A parlarne si commuove, il dolore è ancora vivo…

Sì, una tale tragedia non si dimentica. Quando il giorno dopo l’esondazione andai sul costone dove si vede giù la valle del Piave, e in particolare il paese di Longarone, provai un dolore immenso nel pensare alle centinaia di persone che conoscevo e ai miei compagni di scuola e agli insegnanti con cui ero assieme poche ore prima. Ricordo poi in particolare un giovane di 25 anni che la sera prima al bar del paese stava raccontando ai suoi coetanei che il prete voleva andasse a fare quattro chiacchiere da lui. Essendo però di turno alle 5 di mattina al cantiere della diga, disse che preferiva andare subito al dormitorio del cantiere. I suoi resti non furono trovati, così come quelli di quasi tutte le 40 persone che morirono del mio paese. Vedere chi conoscevo da anni sparire così è stato un dolore indescrivibile: mi ha sconvolto la mente e mi ha creato uno squilibrio che mi ha quasi portato vicino alla pazzia. Ancora oggi a parlarne mi viene il nodo in gola. Mi sono salvato forse per un pelo. Queste cose qui non sono mai state riconosciute, nessuno è mai venuto a dirci “vi abbiamo fatto un danno enorme, perdonateci”, oppure “scusate”».

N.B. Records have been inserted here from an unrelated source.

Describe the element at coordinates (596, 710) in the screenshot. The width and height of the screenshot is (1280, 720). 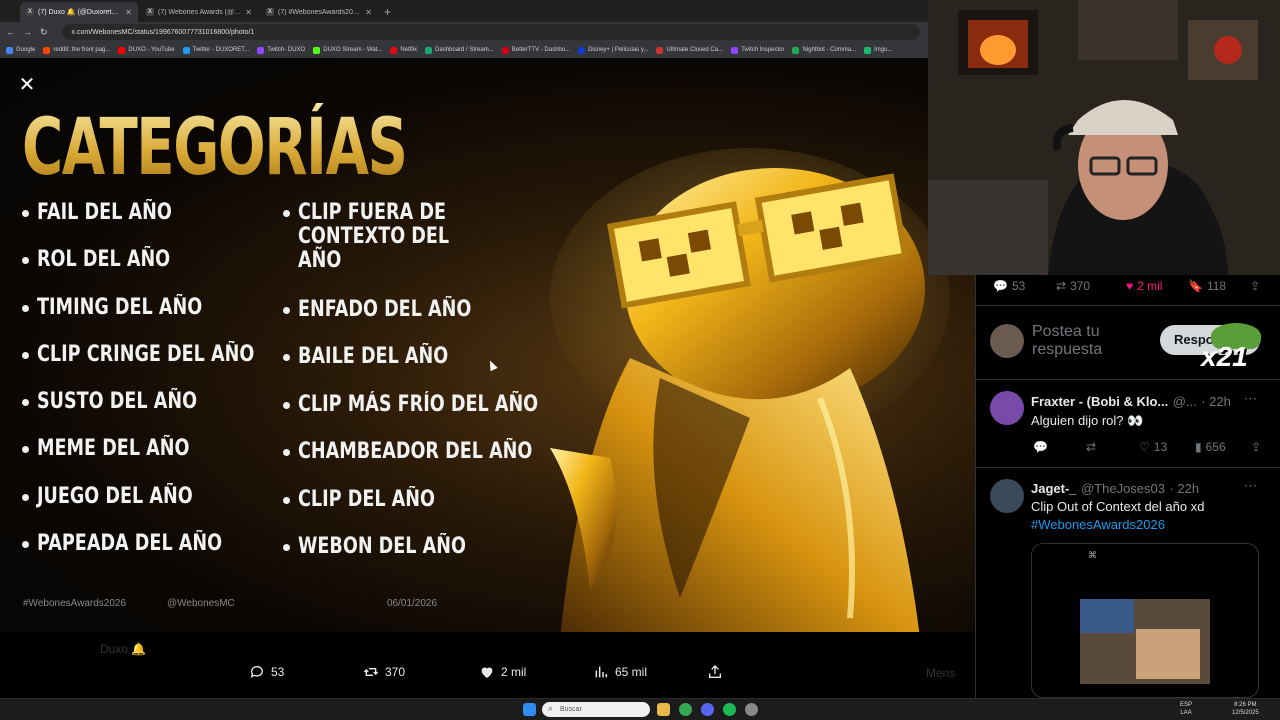
I see `taskbar-search: Buscar` at that location.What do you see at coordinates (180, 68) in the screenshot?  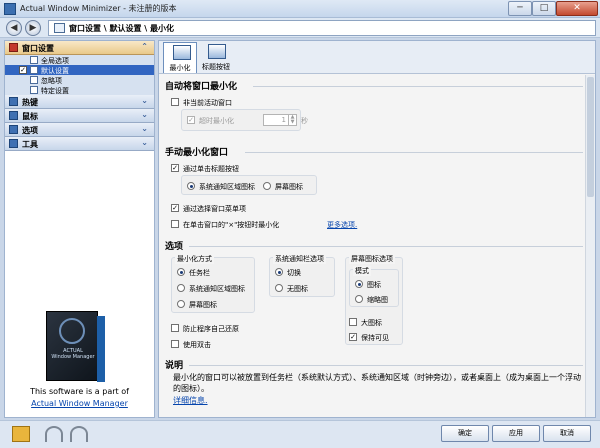 I see `tab-label: 最小化` at bounding box center [180, 68].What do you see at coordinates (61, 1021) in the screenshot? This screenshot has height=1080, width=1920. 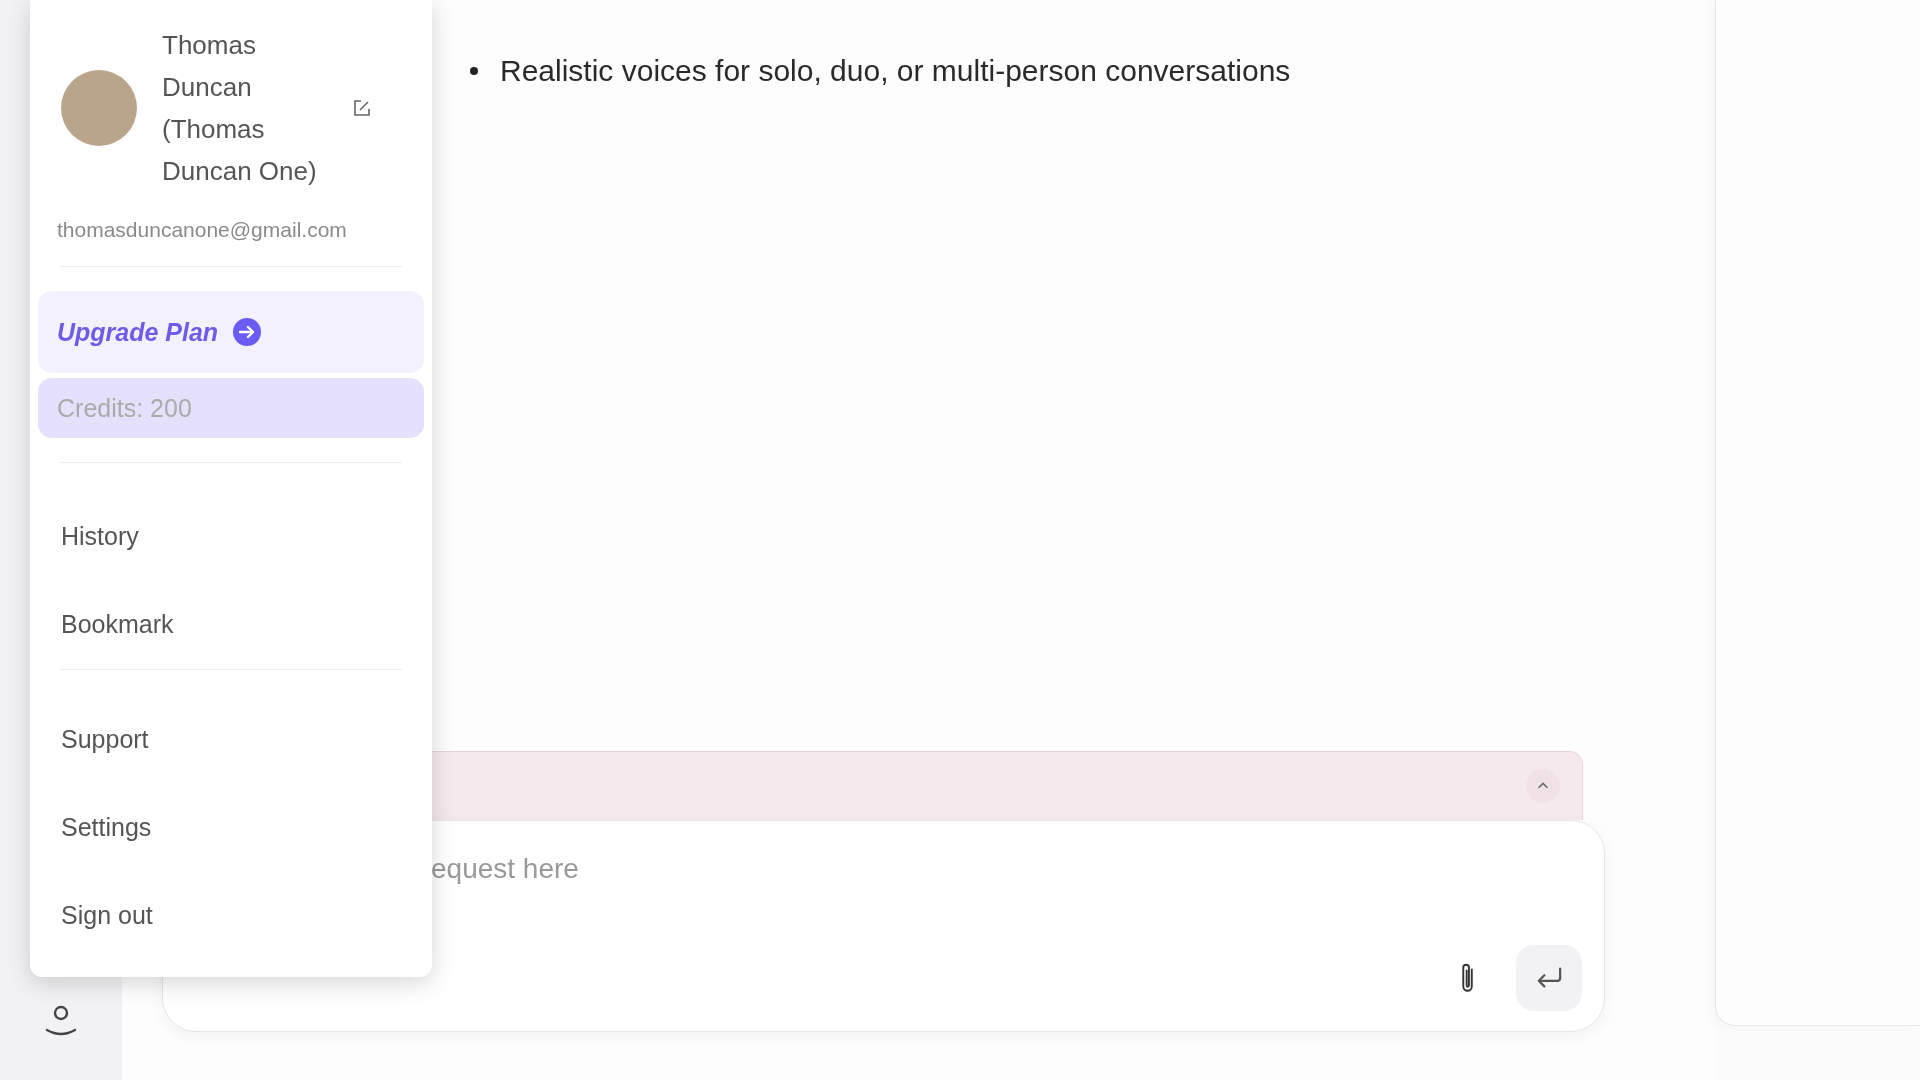 I see `user-icon` at bounding box center [61, 1021].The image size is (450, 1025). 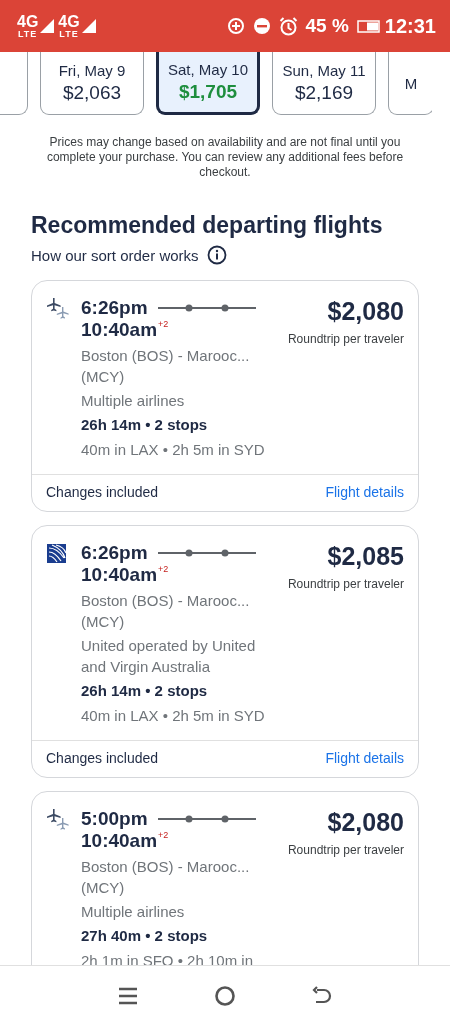 What do you see at coordinates (327, 26) in the screenshot?
I see `battery-percent: 45 %` at bounding box center [327, 26].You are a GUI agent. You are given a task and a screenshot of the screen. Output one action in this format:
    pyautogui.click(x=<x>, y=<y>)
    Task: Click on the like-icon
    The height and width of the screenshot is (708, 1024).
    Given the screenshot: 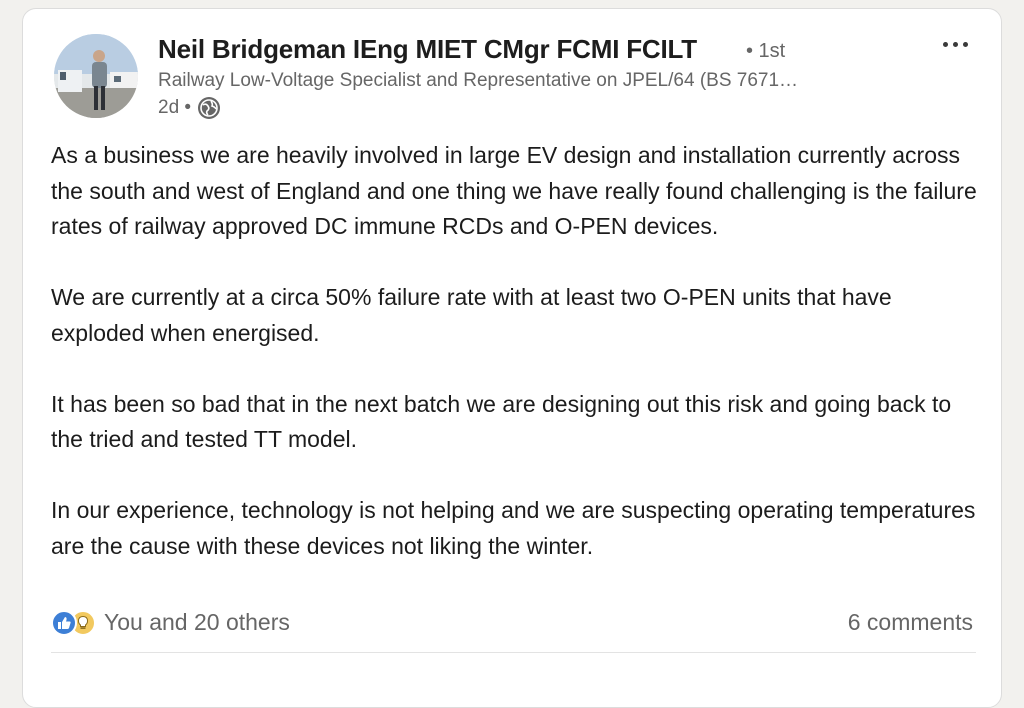 What is the action you would take?
    pyautogui.click(x=64, y=622)
    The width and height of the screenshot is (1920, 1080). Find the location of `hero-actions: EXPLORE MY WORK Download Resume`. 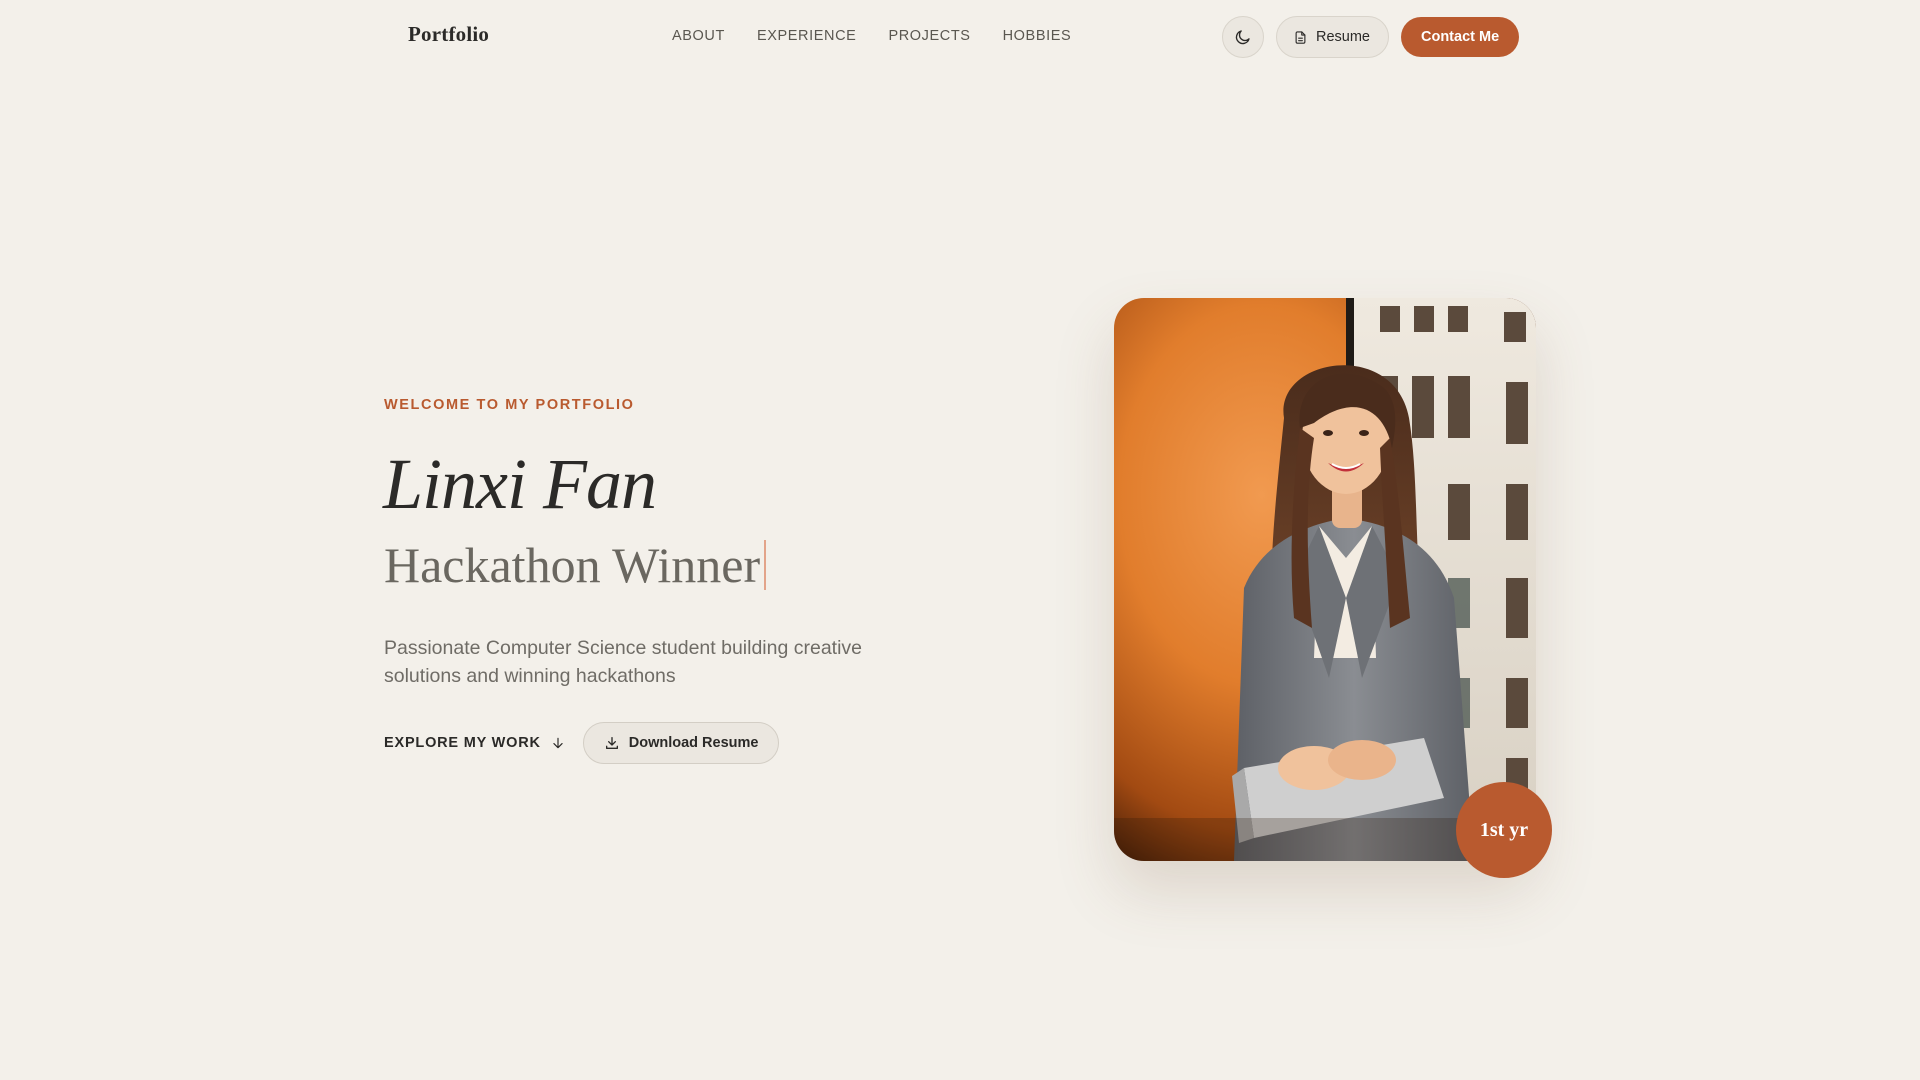

hero-actions: EXPLORE MY WORK Download Resume is located at coordinates (582, 743).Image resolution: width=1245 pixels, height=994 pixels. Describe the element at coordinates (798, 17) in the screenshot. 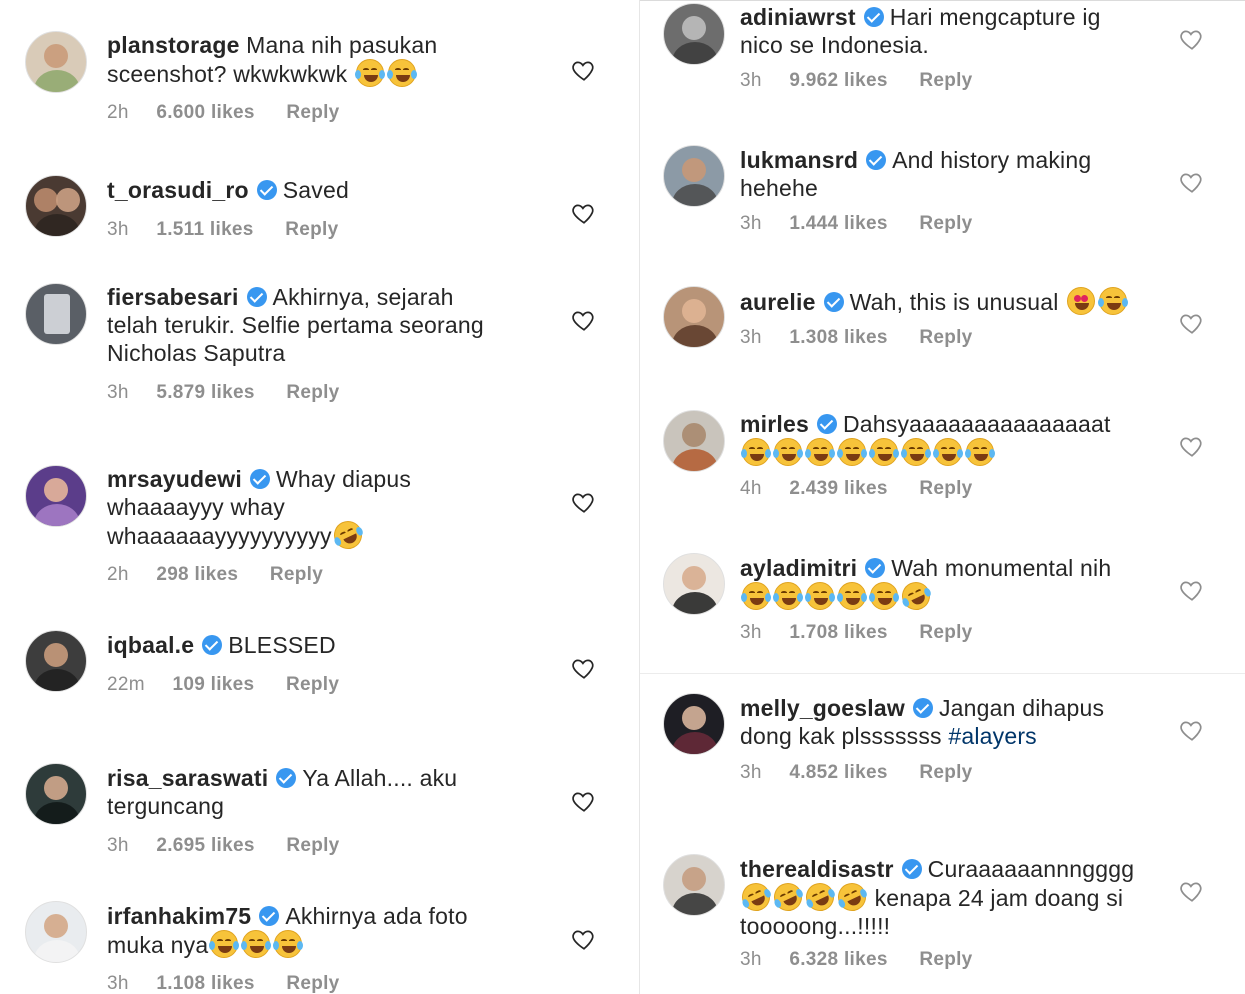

Lei è uno dei pochi sopravvissuti, il tragico evento ha condizionato in parte la sua vita?

«Si. In un certo senso l’ha condizionata. Le autorità per decenni hanno creato una bolla di oblio per quello che è stato il disastro del Vajont. Dicevano che era stato un evento naturale e imprevedibile di cui le persone non avevano colpa e per cui non c’era nulla da rivendicare. In realtà non era così e lo abbiamo capito dopo, in particolare quando Paolini nel ‘97 ha fatto quel monologo che tutti consociamo con cui ha ridato luce e verità alla storia del Vajont. Nei decenni successivi, dopo aver fatto l’Istituto Tecnico a Belluno, sono diventato perito elettronico. Questo per quasi 40 anni mi ha portato in giro per il mondo, passando dalle coste dell’Oceano Pacifico agli alti paini dell’Iran, fino a Russia e Nord Africa, occupandomi di grandi costruzioni come impianti di raffinerie di petrolio, siderurgici, centrali termoelettriche e nucleari. Per anni però ogni volta mi vergognavo a dire che ero un siperstite del Vajont. Questo perché le persone mi guardavano come se volessi da loro qualcosa, e questo era terribile. Non è rimasta però rabbia, più che altro delusione che non sia stata fatta giustizia nel modo giusto. Con il territorio abbiamo fato pace, sono i luoghi dove siamo nati e ci sentiamo in armonia, anche se sono sconvolti e cambiati. Nonostante poi ci avessero sfollati da Casso, con la nostra tenacia insieme ad altri abitanti, siamo tornati per ricostruire le nostre case».